=== Source data ===
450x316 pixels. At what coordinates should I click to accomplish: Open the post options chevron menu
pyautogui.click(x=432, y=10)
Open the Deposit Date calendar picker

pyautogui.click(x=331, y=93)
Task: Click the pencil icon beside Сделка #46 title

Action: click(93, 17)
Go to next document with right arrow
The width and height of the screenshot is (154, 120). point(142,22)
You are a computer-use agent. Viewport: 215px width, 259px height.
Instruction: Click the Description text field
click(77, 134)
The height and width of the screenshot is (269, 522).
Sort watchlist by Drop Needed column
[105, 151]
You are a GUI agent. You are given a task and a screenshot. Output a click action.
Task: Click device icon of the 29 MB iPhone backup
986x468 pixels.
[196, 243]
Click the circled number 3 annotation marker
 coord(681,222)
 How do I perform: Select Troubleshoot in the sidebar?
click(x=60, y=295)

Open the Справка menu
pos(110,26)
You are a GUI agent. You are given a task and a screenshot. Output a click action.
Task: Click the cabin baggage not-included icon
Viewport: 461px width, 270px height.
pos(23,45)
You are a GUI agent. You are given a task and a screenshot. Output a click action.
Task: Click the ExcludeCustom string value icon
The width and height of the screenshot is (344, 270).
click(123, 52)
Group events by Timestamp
===
=== Source data ===
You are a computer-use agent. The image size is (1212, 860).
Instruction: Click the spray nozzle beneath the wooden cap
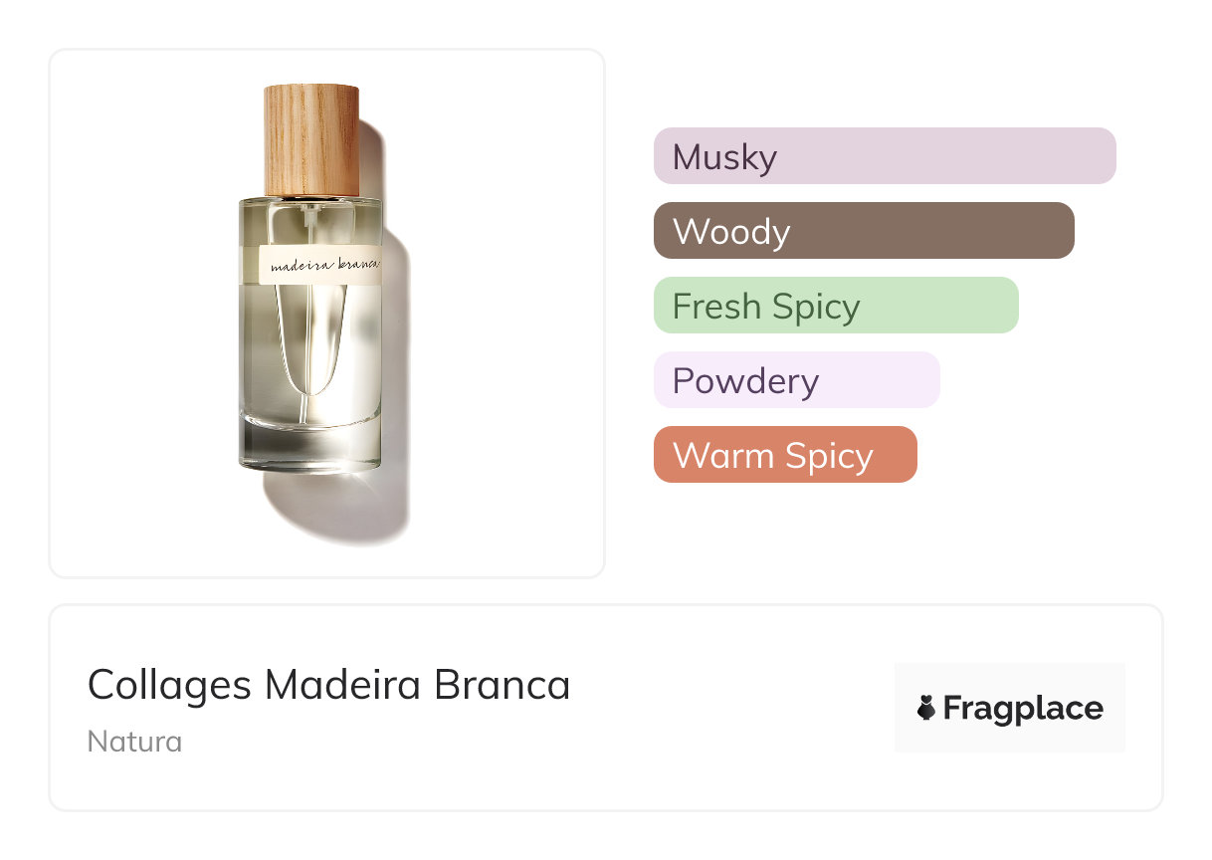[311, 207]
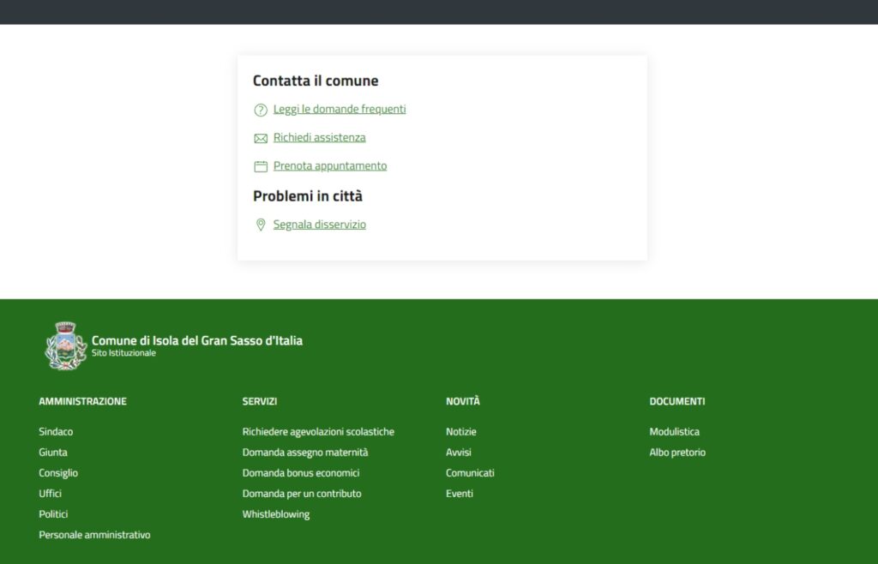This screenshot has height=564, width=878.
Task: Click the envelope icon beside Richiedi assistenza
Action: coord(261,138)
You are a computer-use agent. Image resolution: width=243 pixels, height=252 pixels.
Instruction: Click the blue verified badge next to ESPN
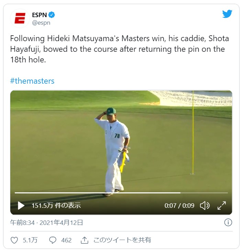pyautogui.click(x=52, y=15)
===
:: To do ::
Copy every line from the data that includes the string "computer".

:: Answer to this task ::
You are a computer-use agent. Viewport: 215px width, 259px height.
You are a computer-use agent. The image size is (1212, 860).
You are a computer-use agent. Image resolution: width=243 pixels, height=252 pixels.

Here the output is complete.